Ma questa dote che gli spianò la strada al successo contrastava con una profonda insicurezza interiore. I genitori divorziarono quando aveva cinque anni e nei suoi ricordi campeggia soprattutto una nonna volitiva che gli fece scoprire il cinema, il teatro, letture colte, disciplina scolastica fatta di buoni voti e di sano sport. Un incidente sportivo alla schiena gli avrebbe impedito di servire la patria durante la seconda guerra mondiale, ma non gli impedì invece il viaggio a New York, dove nel 1938 rimase folgorato dallo spettacolo 'I Married an Angel'.Tornato a casa, si iscrisse alla Neighborhood Playhouse divenendone in breve la star indiscussa.

Al cinema approda relativamente «adulto» (nel 1944) con il ruolo di un partigiano russo in 'Tamara, la figlia della steppa' di Jacques Tourneur e in abito talare per 'Le chiavi del Paradiso' di John M. Stahl con cui si guadagna la prima nomination all'Oscar. Passa appena un anno ed è già un divo grazie a 'Io ti salverò' di Alfred Hitchcock che lo libera in fretta dal clichè rassicurante di 'bravo giovane': al contrario, la parte di un tormentato medico sofferente di amnesie e sospettato di omicidio, lo spinge a competere con l'ineffabile Cary Grant.

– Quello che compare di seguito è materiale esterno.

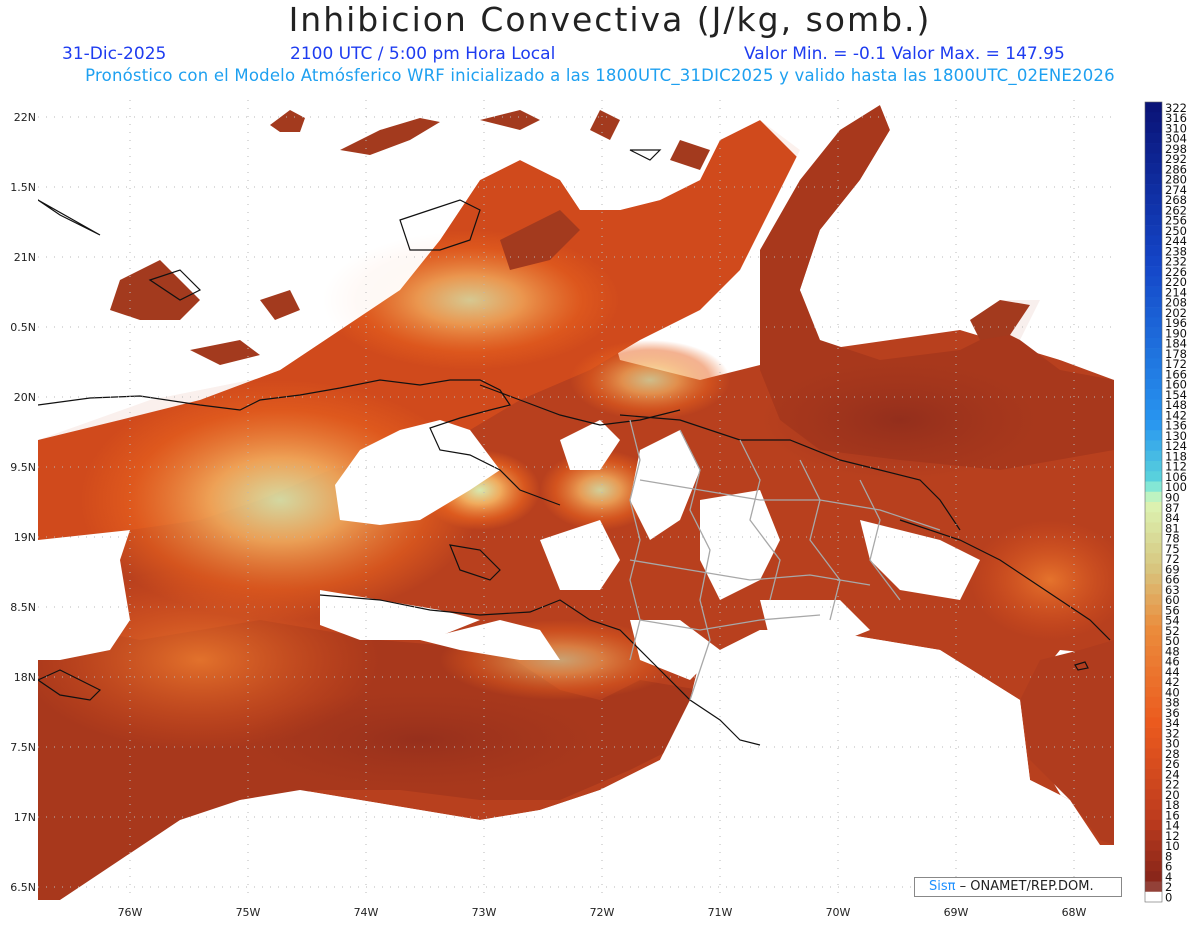 The image size is (1200, 927). What do you see at coordinates (956, 912) in the screenshot?
I see `lon-label: 69W` at bounding box center [956, 912].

"Per anni - dirà Peck - su ogni copione che mi offrivano c'erano le impronte di Grant". In alternativa doveva rivaleggiare con Gary Cooper in quei ruoli 'più grandi della vita' che sarebbero rimasti del resto i suoi favoriti. Ma nella vita privata beveva, adorava la birra da buon irlandese, fumava troppo, era tormentato e insicuro del suo matrimonio, contratto a 26 anni e durato dieci anni con tre figli tra cui il primogenito Jon che si sarebbe ucciso con un colpo di pistola.

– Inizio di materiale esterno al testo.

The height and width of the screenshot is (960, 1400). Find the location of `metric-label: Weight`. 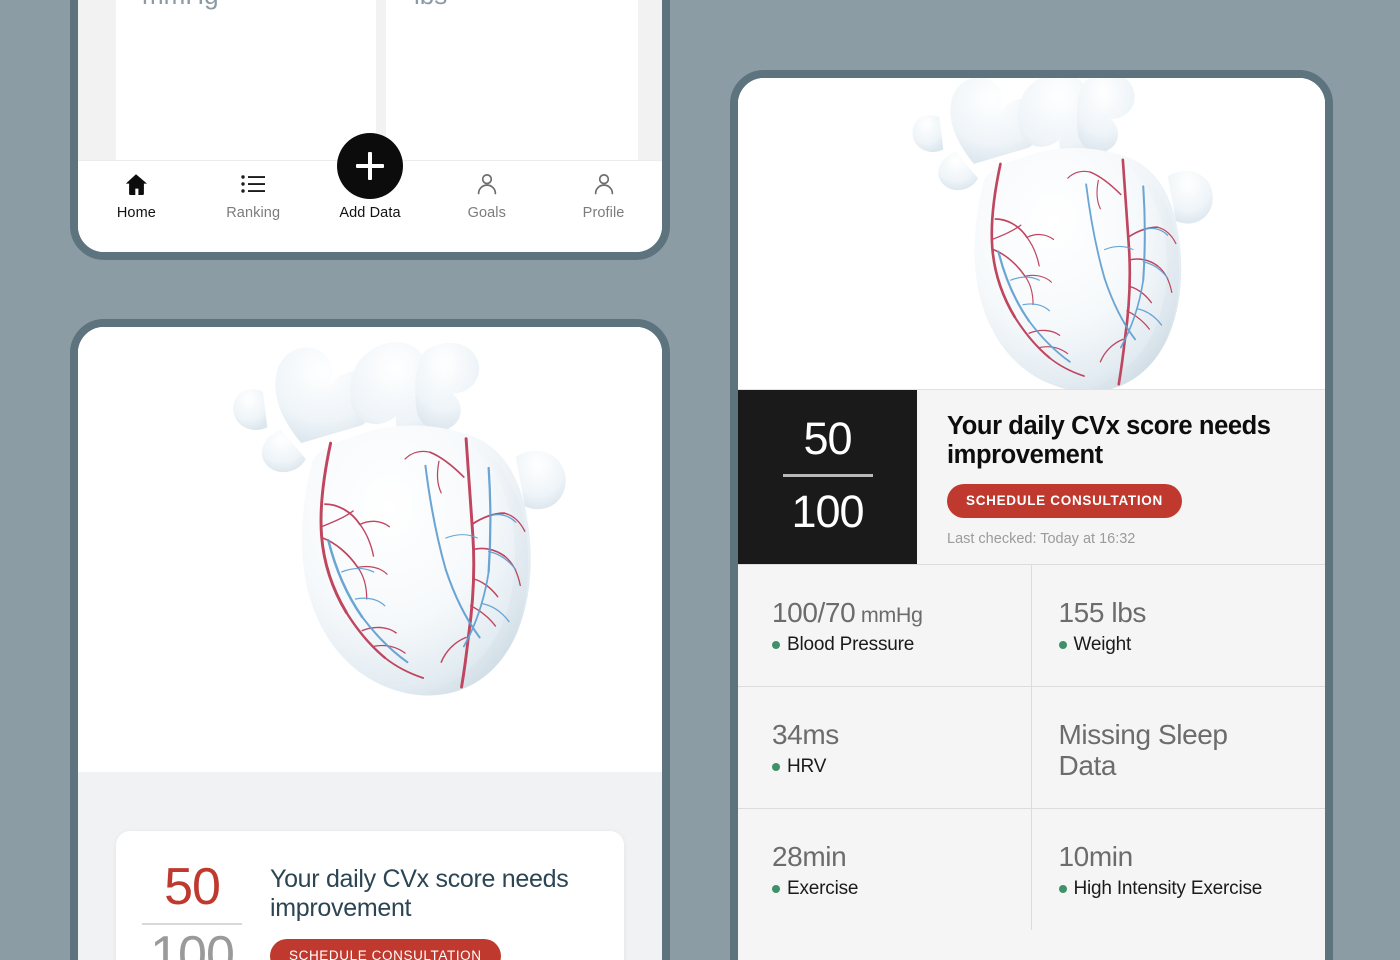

Eppure la sua carriera sembrava non conoscere incertezze: adottato dai maggiori registi, amato dal pubblico anche in melodrammi come 'Il cucciolo' (Clarence Brown, 1946) che gli fece nuovamente sfiorare l'Oscar, corteggiato persino dal tycoon David O'Selznick che lo scelse per 'Duello al sole' (1946), si imponeva come l'astro fulgido dello star system nei generi più popolari, il western in prima fila. Intanto Elia Kazan in 'Barriera invisibile' del 1949 gli offriva un altro ruolo di grande intensità civile e lo promuoveva a campione dei progressisti. In parallelo vestiva i panni del soldato eroico con 'Cielo di fuoco' di Henry King (quarta nomination) e faceva di quel genere cinematografico una nuova bandiera perchè in grado di rendere popolare il suo sentito antimilitarismo. Nel 1953 incontrò William Wyler nella trasferta italiana di 'Vacanze romane' in cui debuttava la giovanissima Audrey Hepburn. Fu la commedia romantica dell'anno, coniò uno stile, portò nel mondo il mito della Vespa (giusto 70 anni fa) e regalò a Gregory Peck il grande amore. Sul set conobbe la giornalista francese Vèronique Passani e se ne innamorò all'istante: veniva dal tormentato divorzio dalla prima moglie, l'avrebbe sposata al ritorno a casa e i due non si sarebbero più separati fino alla morte dell'ormai anziano patriarca, il 12 giugno del 2003.

Dopo un decennio di successi, per Gregory Peck venne finalmente l'ora dell'Oscar nel 1962 con 'Il buio oltre la siepe' di Robert Mulligan. "Rimane il mio film preferito - diceva - perchè vi ritrovo le ragioni per cui ho fatto questo mestiere: intrattenere facendo pensare".

Paradossalmente fu però il suo canto del cigno. Avrà ancora successo, si concederà il lusso di civettare con Sophia Loren in 'Arabesque' (1969) e di 'incrociare le spade' con un mito come Laurence Olivier ma accetterà quietamente di appartenere ormai a un altro tempo.